Elementary information about geomorphometric settings are contained in Fig. 3.

Figure 3 Statistical distribution of morphometric variables calculated for the whole area of Hronská pahorkatina Hill Land. The resolution of DEM is 10 m. Z – altitude, m. a. s. l.; GA – slope steepness, degree; aspect – aspect of the land surface, degree.
Figure 3

Statistical distribution of morphometric variables calculated for the whole area of Hronská pahorkatina Hill Land. The resolution of DEM is 10 m. Z – altitude, m. a. s. l.; GA – slope steepness, degree; aspect – aspect of the land surface, degree.

Two local extremes of altitude can be found in Fig. 3 (135 and 160 m. a. s. l.). These two peaks represent flat areas in the western, eastern and southern margins of the study area. The large area of flatlands also influences the statistical distribution of slope steepness. Thus, global maximum around zero is caused by the existence of large areas of fluvial flatlands (see below). Two local maxima in the bar chart of aspect are linked to south-western and north-eastern slopes.

Two types of land surface can be distinguished in the area. The first category is represented by hilly land surface, which is prevalent. Altitudes for this type of land surface reach usually 200–320 m. a. s. l. and vertical dissection is between 31 and 100 m. In comparison with surrounding plains, it represents a system of moderately uplifted and vertically differentiated blocks. In general, the land surface is monotonous with broad, rounded to flat ridges, bearing traces levelled in the Upper Pliocene [45, 46]. Ridges are elongated mostly in NW-SE, N-S direction, less in NE-SW and W-E direction. They are separated by widely opened valleys. The shape and direction of valleys is controlled by tectonics and reflects evolution under periglacial conditions. A typical feature of valleys is principally their distinct slope asymmetry and right-angled texture. Steep slopes are usually free of the Quaternary cover, while gentle slopes are covered by thick layers of loess.
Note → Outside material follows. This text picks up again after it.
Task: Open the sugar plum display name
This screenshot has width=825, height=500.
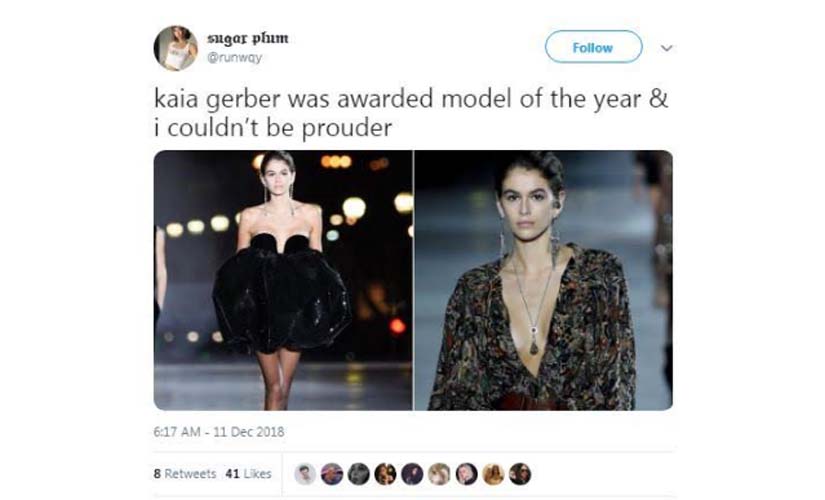Action: [248, 38]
Dells, gullies and cart-tracks are often situated on steep slopes (e. g. [46]). According to Králiková et al. [31], just dells with an almost uniform NW-SE direction represent the youngest (Würm-Holocene) tectonically controlled landforms in the area.

The second category is represented by gently inclined plain land surfaces of river terraces, covered by loess, which is also visible in Fig. 3. Altitudes are ranging from 115 to 200 m. a. s. l. and vertical dissection is up to 30 m.

Characteristic landforms for hilly and plain land surfaces are marked by deflation troughs with NW-SE directions [47, 48]. According to [49], their formation was influenced besides deflation by tectonics.

4 Methods

Directions of networks of valleys, gullies and tectonic faults for the Hronska pahorkatina Hill Land area are analyzed in this work. For the purpose of this work, a valley is defined as a depression form of a linear shape with or without a permanent river. A network of gullies was constructed based on Military topographic maps on a scale of 1: 10 000 [50]. For purposes of advanced analyses, a simple gully was represented by an axis and systems of gullies (complex gully) were split into sets of simple gullies and each simple gully was again represented by an axis as explained in Fig. 4.

Figure 4 Representations of simple and complex gullies used in the database for analysis. a,– simple gully b, – simple gully represented by axis of gully c, – complex gully split into sets of simple gullies d, – complex gully represented by axes of partial simple gullies.
Figure 4

Representations of simple and complex gullies used in the database for analysis. a,– simple gully b, – simple gully represented by axis of gully c, – complex gully split into sets of simple gullies d, – complex gully represented by axes of partial simple gullies.

A network of valleys was created based on a digital elevation model of this area derived from the Topographic map of Slovakia 1: 10 000 [51]. Firstly, isolines of altitude were digitalized using ArcGIS 10.0. Secondly, dataset of isolines with additional information about altitude was imported into GRASS GIS 6.3.2. Lastly, imported dataset was used for the interpolation of new digital elevation model (DEM) using v.surf.rst (tension = 40, smoothing = 0.1) interpolation algorithm. For the verification of results, axes of valleys were delineated in two ways:

  1. Axes of valleys were manually digitalized by operator on the basis of DEM. An example of the process of valleys axes delineation is shown in Fig. 5.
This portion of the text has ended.